‘Jaane Jaan’: Intricate Plot and Characterization Makes This an Intriguing Watch

By Dhaval Roy

Story: The crime drama follows the story of a single mother and her daughter, who find themselves entangled in a murder. They find an unexpected ally in their neighbor, a simple but genius teacher while navigating the ongoing police investigation.

Review: A single mother, Maya D’Souza (Kareena Kapoor), finds herself amid a murder investigation when her abusive ex-husband, Ajit Mhatre (Saurabh Sachdeva) dies and she becomes the prime and sole suspect. Her neighbour, Naren (Jaideep Ahlawat), a mathematics genius, helps her as a brilliant and dogged Inspector Karan Anand (Vijay Varma) investigates the crime. Will Maya be saved or caught and separated from her young daughter, Tara (Naisha Khanna)?

An adaptation of the Japanese bestselling novel, Keigo Higashino’s ‘The Devotion of Suspect X,’ Sujoy Ghosh’s crime drama is not a ‘whodunit’ but a ‘howdunit.’ Its intrigue lies not in identifying the killer but in discovering how the culprit outsmarts the cops. Co-writers Sujoy and Raj Vasant build the tension quickly when Ajit is murdered, and Maya becomes a suspect because of her dark past.

As the story progresses, it becomes clear that there’s more to the murder than meets the eye, and the cat-and-mouse game between the characters is engaging.
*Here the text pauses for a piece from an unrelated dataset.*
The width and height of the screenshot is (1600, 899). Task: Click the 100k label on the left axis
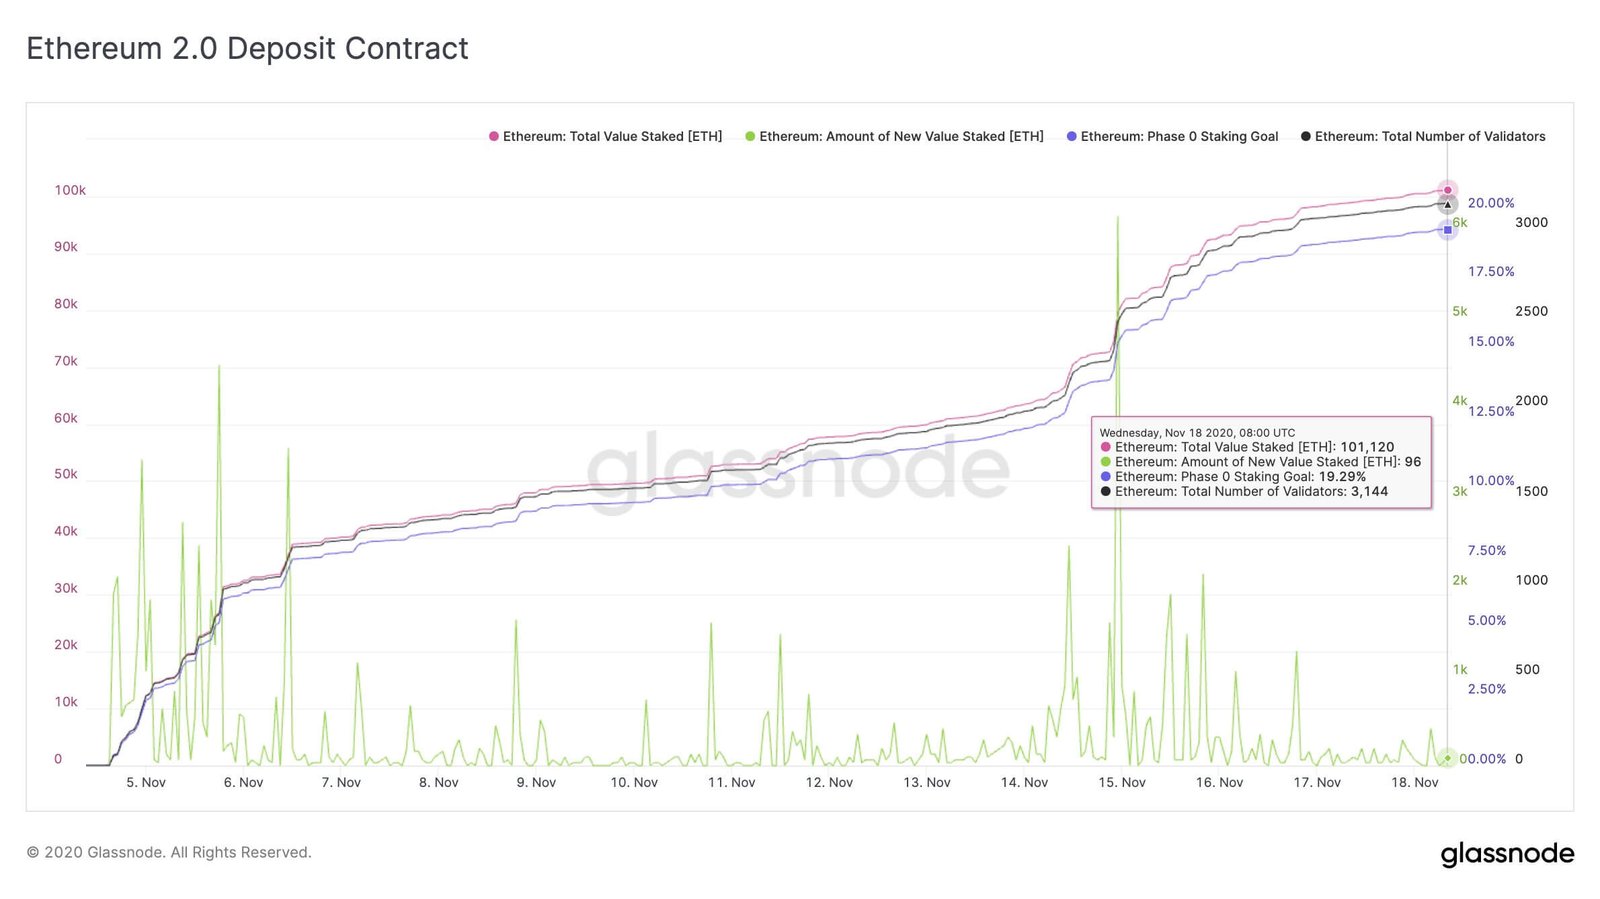[x=70, y=190]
However, although the plot twists are executed well, the film has flaws; for example, Karan suspects Maya too quickly, gets some clues easily, and leaves some things unanswered—which are best left for the viewers to discover to avoid giving spoilers. Besides being a mystery drama, the movie also explores themes of love, sacrifice, and the fine line between devotion and obsession. Cinematographer Avik Mukhopadhyay captures the gloomy climes of Kalimpong adeptly.

Jaideep Ahlawat is phenomenal as a socially awkward genius and a man madly in love. Whether expressing frustration, helplessness, or determination, the actor’s performance is on point. His character development deserves special mention, and Jaideep handles it with aplomb, especially shining towards the end. Kareena Kapoor owns every scene she appears in and excels even when her emotions transition from fear, mild annoyance, rage to awkwardness, or sass (watch out for her in the karaoke club scene with Vijay Varma, when she sways to Helen’s titular track, Aa jaane jaan). Vijay Varma also exhibits his prowess as a charming and steadfast cop. He has easy chemistry with both his co-actors.

‘Jaane Jaan’ doesn’t fit the mold of an adrenaline-fueled, high-speed thriller; instead, it takes its time to weave its tale. The narrative occasionally loses its tight grip on the audience, but the compelling performances hold your attention during these moments. If you have an affinity for the kind of cinema that exudes a melancholic, enigmatic, and contemplative atmosphere, this film will strike a chord with you. However, the film falls short of keeping up with the grip and fast pace of the book which was difficult to put down.